I am new to PyTorch, so I am trying to learn from many different examples and sources, so please excuse any glaring inconsistencies. Anyways, I am trying to implement an AutoEncoder for the Fashion-MNIST dataset, and then take the trained output of the bottleneck layer to send to an MLP classifier. The AE was not too troubling, but adding the classifier is where I am running into issues.
My MLP output layer has 10 nodes (corresponding to 10 classes), and the MNIST labels are integers by default rather than one-hot codes. Based on what I have read so far, it seems that this should be no problem for the nll_loss function or cross_entropy loss (which to my understanding calls nll_loss).
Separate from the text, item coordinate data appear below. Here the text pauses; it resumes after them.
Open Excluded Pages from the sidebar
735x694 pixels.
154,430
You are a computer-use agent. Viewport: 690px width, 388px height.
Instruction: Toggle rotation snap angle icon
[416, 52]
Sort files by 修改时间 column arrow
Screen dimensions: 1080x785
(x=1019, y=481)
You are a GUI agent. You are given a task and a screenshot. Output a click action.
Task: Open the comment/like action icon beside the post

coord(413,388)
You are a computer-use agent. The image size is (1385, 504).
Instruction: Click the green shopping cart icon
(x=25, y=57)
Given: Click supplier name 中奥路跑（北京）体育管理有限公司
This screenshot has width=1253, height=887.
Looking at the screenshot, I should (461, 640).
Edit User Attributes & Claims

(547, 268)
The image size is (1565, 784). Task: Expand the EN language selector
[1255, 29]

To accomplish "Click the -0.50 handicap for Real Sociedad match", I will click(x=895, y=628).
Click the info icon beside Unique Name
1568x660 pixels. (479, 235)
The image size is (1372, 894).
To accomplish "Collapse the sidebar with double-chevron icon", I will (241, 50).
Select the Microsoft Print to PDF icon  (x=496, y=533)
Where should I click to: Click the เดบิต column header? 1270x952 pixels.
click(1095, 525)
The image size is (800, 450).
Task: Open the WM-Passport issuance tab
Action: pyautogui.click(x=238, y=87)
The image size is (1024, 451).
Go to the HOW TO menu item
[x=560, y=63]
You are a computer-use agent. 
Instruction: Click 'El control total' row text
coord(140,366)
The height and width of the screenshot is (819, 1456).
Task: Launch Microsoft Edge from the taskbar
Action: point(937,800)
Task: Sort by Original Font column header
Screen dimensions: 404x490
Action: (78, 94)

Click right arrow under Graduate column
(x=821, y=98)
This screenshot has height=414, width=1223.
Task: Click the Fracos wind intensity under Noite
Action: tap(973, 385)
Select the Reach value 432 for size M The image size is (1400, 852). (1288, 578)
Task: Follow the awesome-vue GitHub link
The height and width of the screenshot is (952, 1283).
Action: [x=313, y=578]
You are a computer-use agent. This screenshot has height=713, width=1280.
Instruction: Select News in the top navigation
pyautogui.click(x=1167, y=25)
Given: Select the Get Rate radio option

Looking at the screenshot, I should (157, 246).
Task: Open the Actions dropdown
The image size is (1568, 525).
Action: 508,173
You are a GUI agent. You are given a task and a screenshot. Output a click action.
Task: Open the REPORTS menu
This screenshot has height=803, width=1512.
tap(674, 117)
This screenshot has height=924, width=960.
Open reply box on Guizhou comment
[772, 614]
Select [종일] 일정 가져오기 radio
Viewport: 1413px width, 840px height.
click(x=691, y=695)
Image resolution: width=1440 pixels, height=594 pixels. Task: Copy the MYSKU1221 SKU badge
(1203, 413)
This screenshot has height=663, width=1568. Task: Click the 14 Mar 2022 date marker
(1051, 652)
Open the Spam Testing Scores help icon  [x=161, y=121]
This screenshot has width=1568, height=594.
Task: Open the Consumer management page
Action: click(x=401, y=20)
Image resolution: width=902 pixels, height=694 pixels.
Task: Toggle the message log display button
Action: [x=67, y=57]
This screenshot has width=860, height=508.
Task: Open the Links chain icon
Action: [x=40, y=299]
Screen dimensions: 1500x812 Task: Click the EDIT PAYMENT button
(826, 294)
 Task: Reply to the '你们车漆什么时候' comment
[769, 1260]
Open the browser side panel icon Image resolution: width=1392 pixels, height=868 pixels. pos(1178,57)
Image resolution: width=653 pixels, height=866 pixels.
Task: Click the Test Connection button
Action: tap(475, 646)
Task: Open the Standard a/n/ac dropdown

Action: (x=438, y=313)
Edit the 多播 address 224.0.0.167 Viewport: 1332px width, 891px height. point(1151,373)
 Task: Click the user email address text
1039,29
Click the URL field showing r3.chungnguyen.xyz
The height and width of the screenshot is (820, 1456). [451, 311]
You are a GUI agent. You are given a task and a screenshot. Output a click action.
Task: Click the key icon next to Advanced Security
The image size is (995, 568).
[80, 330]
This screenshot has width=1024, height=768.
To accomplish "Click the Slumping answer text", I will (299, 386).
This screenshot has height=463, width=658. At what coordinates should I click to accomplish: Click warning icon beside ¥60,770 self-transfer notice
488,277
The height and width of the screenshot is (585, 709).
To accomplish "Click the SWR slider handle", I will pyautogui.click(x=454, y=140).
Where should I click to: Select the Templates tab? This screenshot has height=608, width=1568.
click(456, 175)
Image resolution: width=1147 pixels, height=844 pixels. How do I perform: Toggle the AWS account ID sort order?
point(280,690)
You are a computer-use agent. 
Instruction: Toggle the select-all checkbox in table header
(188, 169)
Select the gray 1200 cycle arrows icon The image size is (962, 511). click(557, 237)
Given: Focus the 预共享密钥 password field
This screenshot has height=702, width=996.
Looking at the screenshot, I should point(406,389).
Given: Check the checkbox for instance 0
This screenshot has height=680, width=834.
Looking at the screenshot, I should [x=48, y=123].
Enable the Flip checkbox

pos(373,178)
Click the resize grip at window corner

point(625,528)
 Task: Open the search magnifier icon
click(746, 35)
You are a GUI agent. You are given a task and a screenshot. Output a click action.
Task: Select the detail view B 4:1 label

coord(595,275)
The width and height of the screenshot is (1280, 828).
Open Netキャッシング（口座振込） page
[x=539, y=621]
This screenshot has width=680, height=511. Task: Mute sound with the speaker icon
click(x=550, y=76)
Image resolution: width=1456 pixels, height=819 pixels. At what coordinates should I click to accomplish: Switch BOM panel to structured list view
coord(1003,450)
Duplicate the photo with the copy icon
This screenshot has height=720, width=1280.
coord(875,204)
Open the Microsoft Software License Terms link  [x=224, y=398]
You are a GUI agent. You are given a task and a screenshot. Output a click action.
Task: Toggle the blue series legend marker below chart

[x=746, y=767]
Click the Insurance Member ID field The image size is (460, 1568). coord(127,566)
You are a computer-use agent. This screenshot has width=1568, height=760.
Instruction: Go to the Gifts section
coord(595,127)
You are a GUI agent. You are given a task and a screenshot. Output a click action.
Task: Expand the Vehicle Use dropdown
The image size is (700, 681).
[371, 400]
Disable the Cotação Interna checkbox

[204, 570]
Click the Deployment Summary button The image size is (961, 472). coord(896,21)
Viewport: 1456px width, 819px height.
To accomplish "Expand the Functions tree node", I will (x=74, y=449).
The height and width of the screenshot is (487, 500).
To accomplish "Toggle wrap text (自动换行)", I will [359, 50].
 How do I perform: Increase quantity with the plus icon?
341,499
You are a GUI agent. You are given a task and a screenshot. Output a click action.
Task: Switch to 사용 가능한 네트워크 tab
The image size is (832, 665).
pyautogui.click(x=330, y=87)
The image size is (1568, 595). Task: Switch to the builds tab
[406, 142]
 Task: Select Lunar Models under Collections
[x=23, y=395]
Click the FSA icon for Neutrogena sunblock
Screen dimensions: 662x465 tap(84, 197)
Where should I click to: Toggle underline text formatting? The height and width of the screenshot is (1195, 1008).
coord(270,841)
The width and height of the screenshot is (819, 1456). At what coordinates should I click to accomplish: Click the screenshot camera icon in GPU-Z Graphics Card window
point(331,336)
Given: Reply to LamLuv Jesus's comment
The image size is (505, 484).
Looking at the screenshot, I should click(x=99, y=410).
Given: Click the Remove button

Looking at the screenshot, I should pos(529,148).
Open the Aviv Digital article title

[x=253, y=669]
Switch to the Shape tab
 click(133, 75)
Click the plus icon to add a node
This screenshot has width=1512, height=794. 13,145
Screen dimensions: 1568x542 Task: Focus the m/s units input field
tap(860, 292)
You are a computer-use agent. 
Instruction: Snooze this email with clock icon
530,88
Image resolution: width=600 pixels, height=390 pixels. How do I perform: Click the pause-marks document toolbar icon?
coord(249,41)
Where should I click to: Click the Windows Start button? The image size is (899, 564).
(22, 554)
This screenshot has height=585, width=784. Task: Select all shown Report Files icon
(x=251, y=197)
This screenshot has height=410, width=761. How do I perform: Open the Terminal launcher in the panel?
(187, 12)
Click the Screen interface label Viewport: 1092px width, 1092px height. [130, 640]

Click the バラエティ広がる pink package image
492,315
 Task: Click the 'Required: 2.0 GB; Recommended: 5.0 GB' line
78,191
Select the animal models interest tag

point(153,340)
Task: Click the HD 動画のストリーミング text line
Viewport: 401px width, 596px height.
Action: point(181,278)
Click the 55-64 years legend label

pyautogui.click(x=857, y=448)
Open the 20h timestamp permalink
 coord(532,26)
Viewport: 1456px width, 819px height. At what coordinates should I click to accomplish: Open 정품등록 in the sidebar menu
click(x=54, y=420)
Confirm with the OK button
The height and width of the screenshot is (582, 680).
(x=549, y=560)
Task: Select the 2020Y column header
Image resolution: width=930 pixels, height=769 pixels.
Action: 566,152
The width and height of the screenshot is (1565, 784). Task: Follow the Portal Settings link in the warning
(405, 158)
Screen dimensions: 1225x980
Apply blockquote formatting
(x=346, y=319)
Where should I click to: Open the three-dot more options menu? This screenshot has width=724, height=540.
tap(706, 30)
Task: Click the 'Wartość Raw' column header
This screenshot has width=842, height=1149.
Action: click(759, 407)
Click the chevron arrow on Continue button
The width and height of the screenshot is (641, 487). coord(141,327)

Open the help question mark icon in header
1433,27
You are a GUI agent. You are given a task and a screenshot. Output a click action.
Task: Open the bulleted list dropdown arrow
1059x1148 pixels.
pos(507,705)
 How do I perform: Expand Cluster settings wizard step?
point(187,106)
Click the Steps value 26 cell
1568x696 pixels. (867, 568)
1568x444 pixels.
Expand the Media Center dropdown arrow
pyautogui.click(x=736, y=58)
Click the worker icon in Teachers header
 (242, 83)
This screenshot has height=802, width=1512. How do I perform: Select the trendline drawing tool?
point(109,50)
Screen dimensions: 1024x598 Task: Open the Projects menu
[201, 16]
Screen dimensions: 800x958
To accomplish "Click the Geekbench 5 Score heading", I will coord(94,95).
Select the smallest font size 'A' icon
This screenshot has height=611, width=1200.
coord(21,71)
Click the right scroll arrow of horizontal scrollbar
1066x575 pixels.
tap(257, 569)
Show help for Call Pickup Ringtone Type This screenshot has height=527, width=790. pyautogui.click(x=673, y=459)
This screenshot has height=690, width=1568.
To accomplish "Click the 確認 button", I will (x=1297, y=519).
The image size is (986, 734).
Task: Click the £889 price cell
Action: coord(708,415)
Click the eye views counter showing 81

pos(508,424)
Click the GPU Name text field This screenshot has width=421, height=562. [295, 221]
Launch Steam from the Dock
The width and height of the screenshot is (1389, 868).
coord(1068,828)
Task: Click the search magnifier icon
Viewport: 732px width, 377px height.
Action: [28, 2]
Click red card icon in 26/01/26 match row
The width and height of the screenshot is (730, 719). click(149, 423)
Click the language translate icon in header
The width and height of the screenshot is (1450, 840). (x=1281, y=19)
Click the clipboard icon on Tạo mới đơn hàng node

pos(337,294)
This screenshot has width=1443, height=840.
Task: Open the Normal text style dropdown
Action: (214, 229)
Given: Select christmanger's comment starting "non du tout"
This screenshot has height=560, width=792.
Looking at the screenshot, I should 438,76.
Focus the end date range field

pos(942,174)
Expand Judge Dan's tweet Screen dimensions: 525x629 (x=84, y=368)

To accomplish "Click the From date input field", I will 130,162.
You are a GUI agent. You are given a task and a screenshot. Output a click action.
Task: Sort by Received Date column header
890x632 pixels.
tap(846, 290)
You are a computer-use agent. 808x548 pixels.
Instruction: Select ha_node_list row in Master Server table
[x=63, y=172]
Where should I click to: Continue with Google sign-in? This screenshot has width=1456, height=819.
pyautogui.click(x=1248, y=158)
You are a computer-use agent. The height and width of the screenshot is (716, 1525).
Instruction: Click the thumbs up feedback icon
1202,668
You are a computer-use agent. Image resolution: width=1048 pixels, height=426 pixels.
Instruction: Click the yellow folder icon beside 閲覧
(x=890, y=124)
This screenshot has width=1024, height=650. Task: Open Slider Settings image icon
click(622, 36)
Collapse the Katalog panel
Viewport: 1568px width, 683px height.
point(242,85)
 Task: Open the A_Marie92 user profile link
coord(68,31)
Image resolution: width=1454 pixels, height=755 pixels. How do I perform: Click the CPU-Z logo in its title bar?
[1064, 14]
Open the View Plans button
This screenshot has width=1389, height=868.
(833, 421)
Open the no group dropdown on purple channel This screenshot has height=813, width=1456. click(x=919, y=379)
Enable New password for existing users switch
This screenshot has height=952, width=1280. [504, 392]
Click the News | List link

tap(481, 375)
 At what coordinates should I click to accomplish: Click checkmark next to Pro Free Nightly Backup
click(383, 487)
However, in my case this is not so, as I get the following error when attempting to calculate the cross_entropy loss between my 10-dim predictions and the integer target labels:
Traceback (most recent call last):
File "sae_fmnist.py", line 194, in <module>
test_SAE(model, test_set, test_bs) # see initial perf with random weights
File "sae_fmnist.py", line 142, in test_SAE
test_loss_c += F.cross_entropy(pred, target)
File "/home/ryan/.local/lib/python3.5/site-packages/torch/nn/functional.py", line 2009, in cross_entropy
return nll_loss(log_softmax(input, 1), target, weight, None, ignore_index, None, reduction)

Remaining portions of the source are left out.